_What you will do_.
Check each line of the entries below for the word "height", and copy out the ones that have it.

_Information provided_.

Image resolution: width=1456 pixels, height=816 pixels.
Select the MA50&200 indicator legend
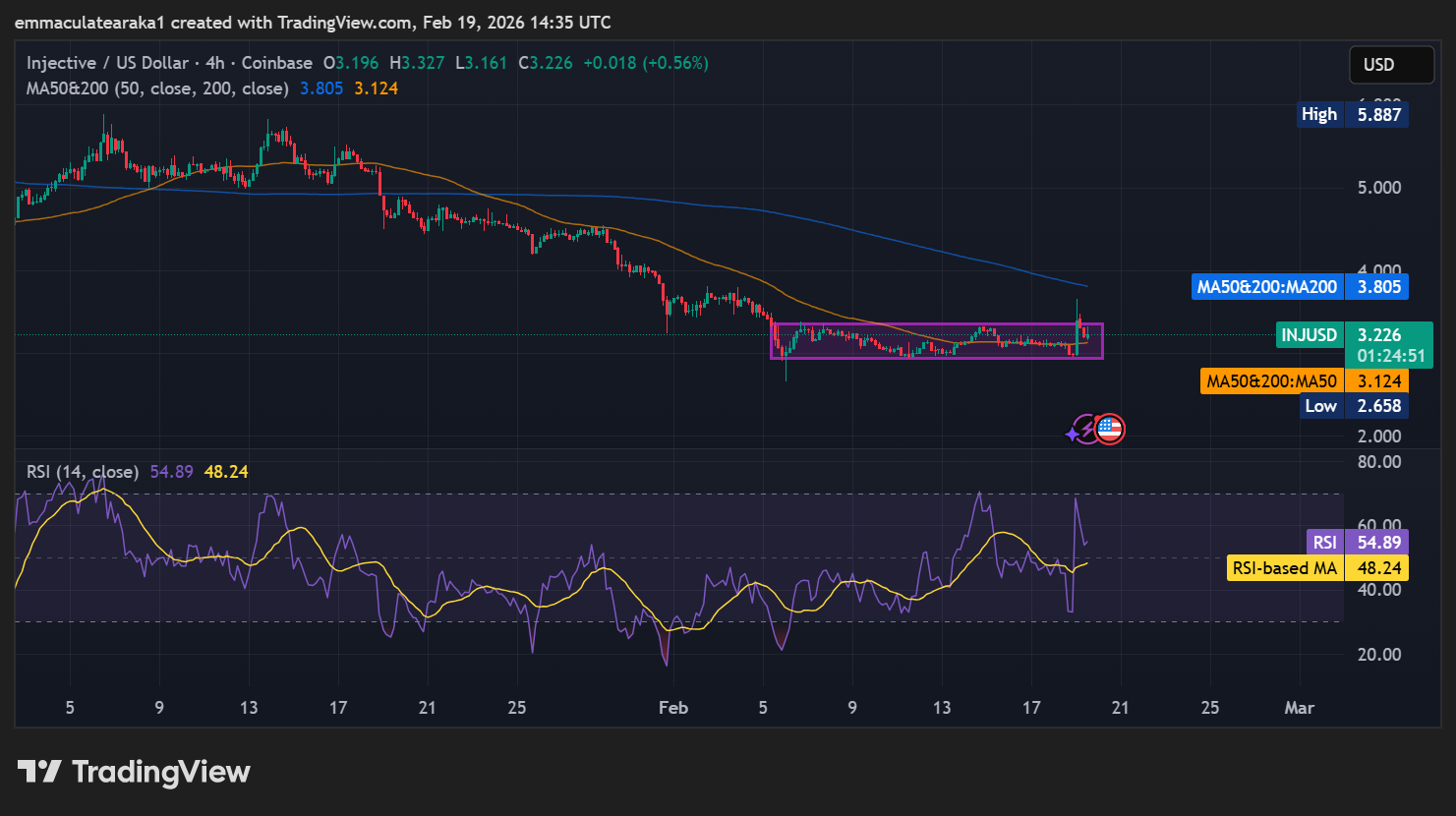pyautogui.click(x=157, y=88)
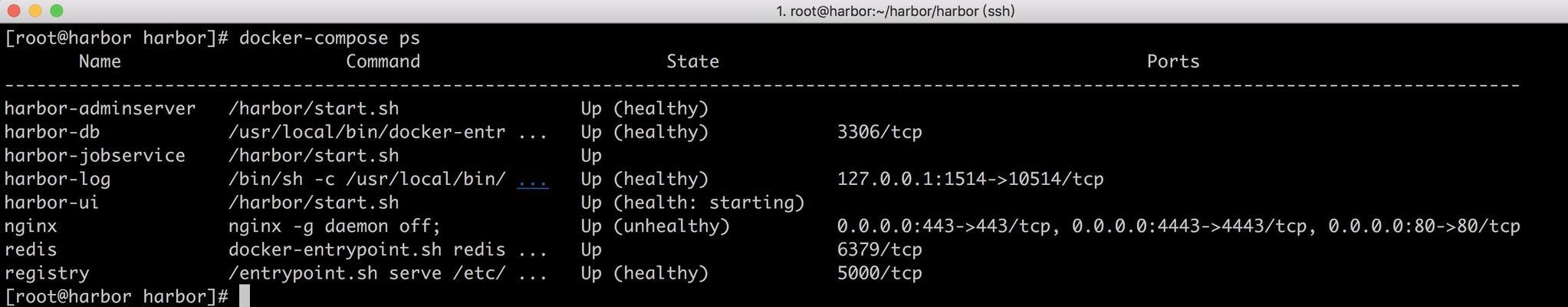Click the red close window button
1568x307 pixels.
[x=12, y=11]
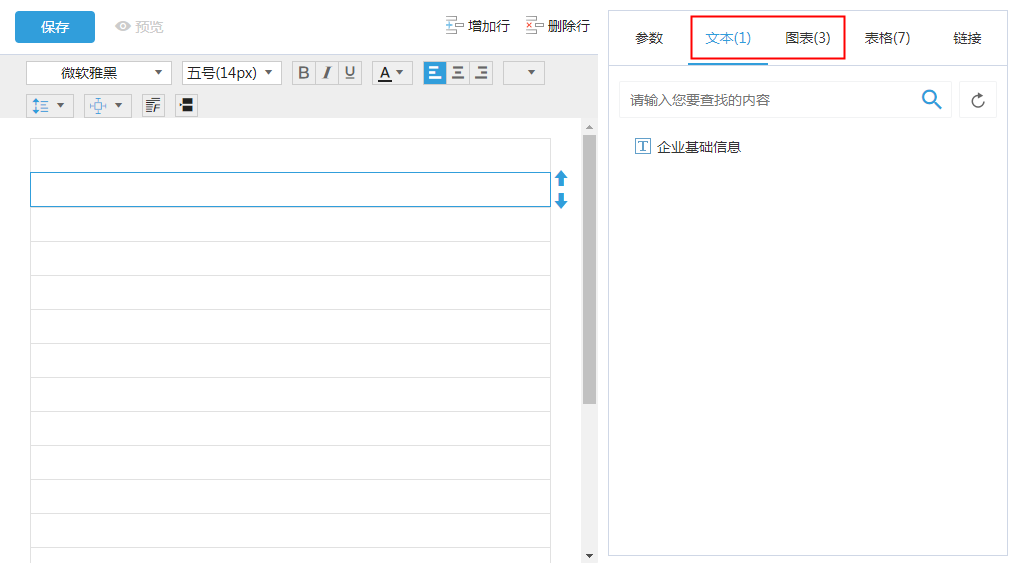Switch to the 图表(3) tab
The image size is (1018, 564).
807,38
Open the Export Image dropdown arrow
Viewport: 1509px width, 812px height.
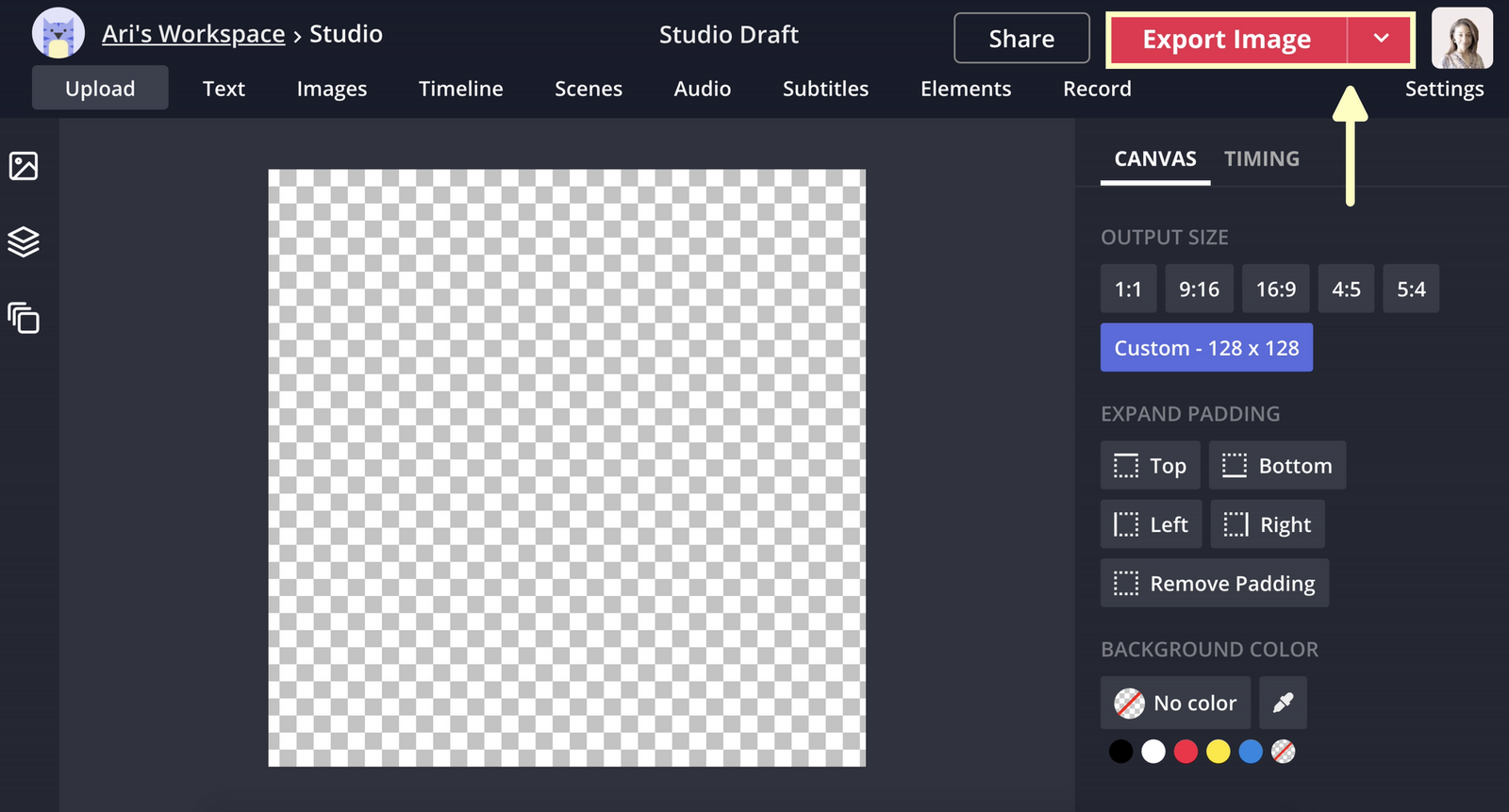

_Answer space_.
Image resolution: width=1456 pixels, height=816 pixels.
Viewport: 1509px width, 812px height.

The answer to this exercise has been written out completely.